WORK TASK | State how many lines in the records below contain the string "computer", and give nothing besides that number.

[[ EXERCISE MATERIAL open ]]

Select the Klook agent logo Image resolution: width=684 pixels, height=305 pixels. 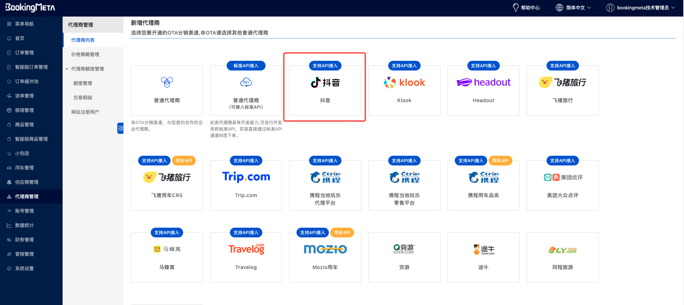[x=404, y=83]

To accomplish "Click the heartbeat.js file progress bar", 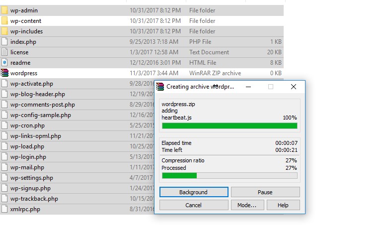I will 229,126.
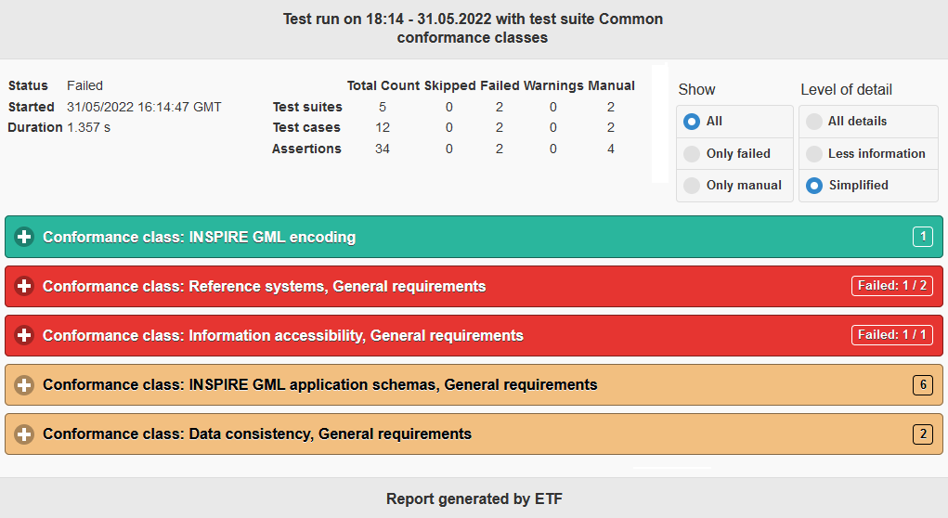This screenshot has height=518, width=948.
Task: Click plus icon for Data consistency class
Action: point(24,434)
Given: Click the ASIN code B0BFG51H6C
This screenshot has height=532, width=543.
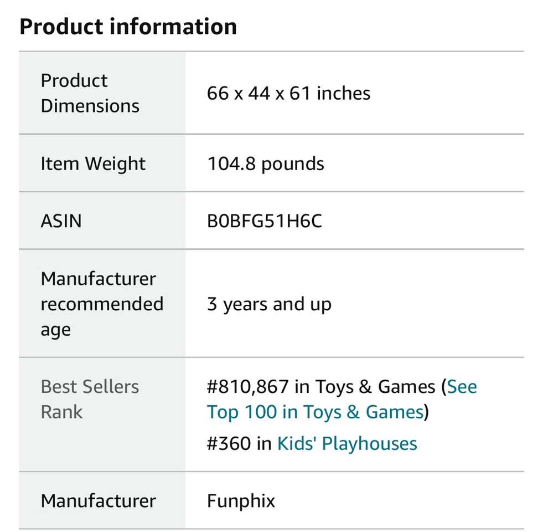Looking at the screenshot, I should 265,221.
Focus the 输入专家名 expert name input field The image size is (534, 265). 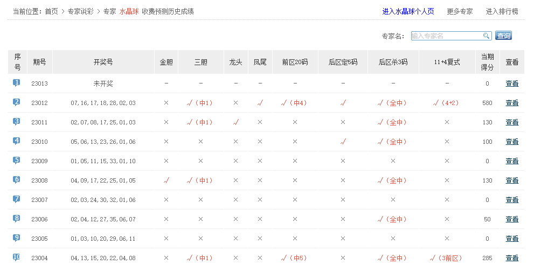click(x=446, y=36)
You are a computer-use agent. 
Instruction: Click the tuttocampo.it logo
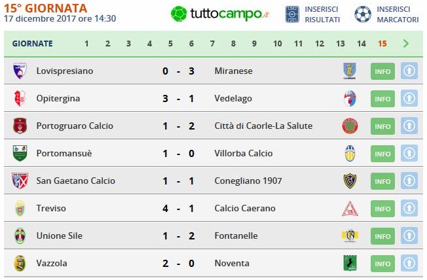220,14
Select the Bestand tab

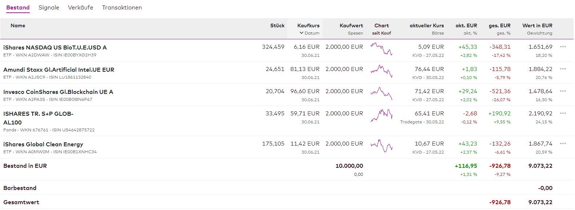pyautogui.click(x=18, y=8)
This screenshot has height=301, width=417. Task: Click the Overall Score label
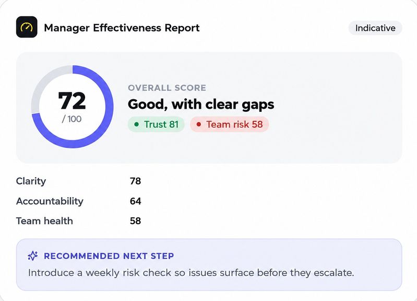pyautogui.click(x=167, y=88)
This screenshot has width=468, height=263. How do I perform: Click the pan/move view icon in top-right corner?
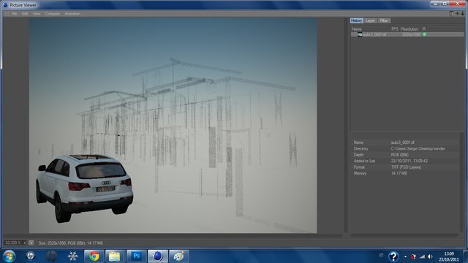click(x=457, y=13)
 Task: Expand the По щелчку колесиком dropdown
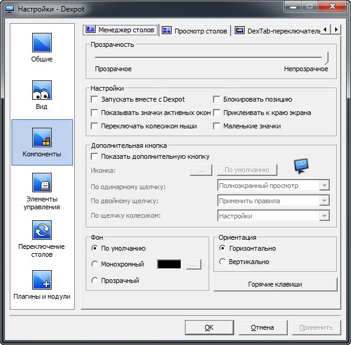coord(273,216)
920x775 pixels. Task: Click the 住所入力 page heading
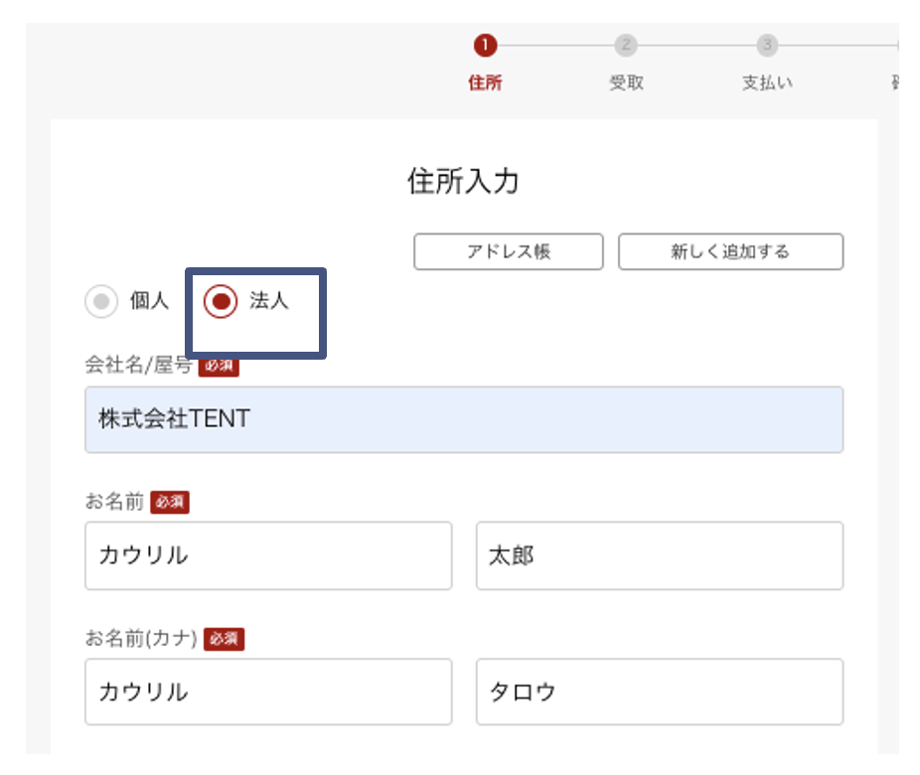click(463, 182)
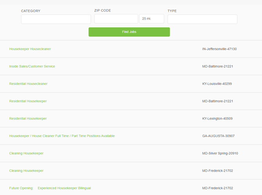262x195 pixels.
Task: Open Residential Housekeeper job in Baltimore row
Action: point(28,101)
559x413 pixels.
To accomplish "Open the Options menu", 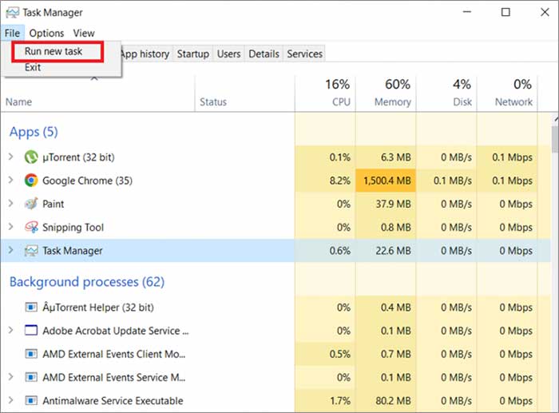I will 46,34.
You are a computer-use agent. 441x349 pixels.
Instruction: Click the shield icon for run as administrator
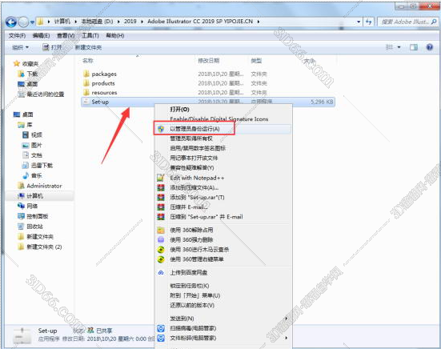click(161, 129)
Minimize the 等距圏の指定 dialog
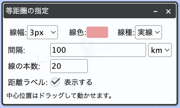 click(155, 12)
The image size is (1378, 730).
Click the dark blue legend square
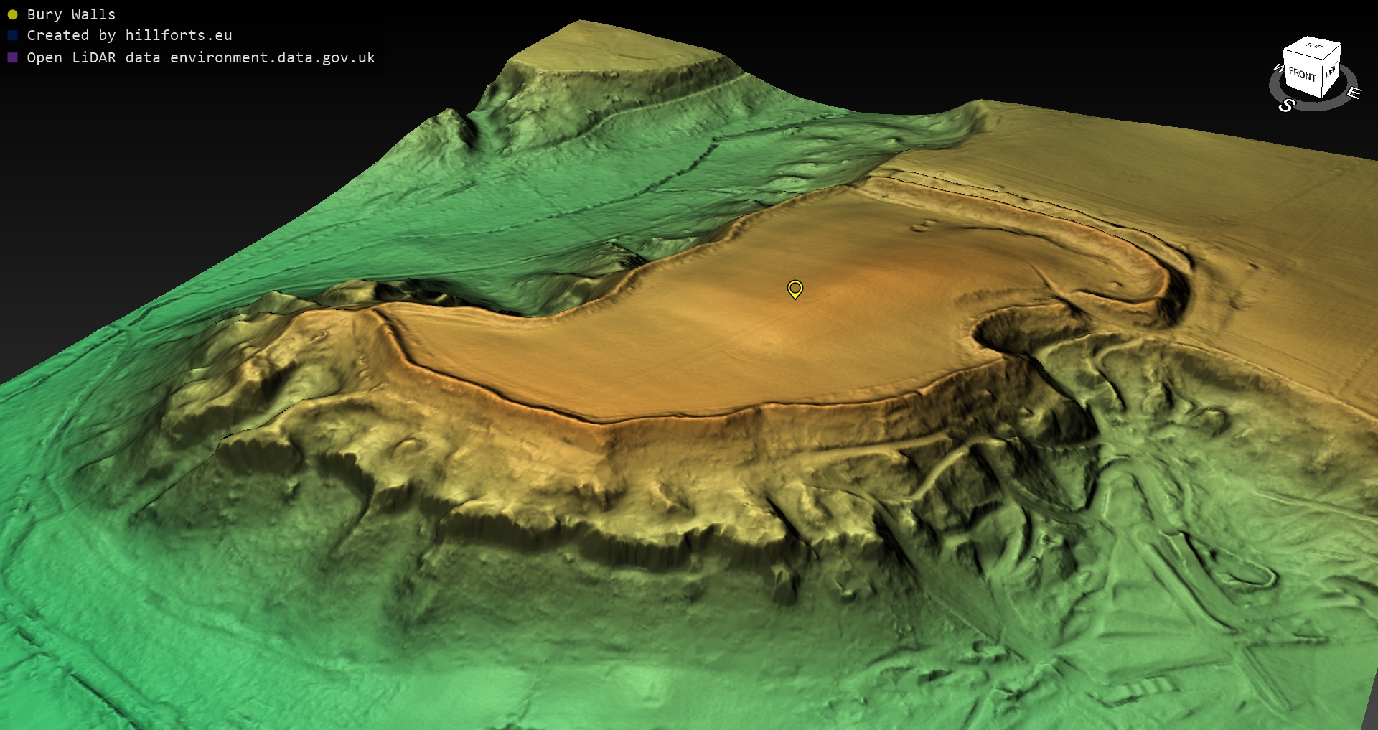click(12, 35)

[[ EXERCISE MATERIAL closed ]]

EXERCISE RESPONSE | 2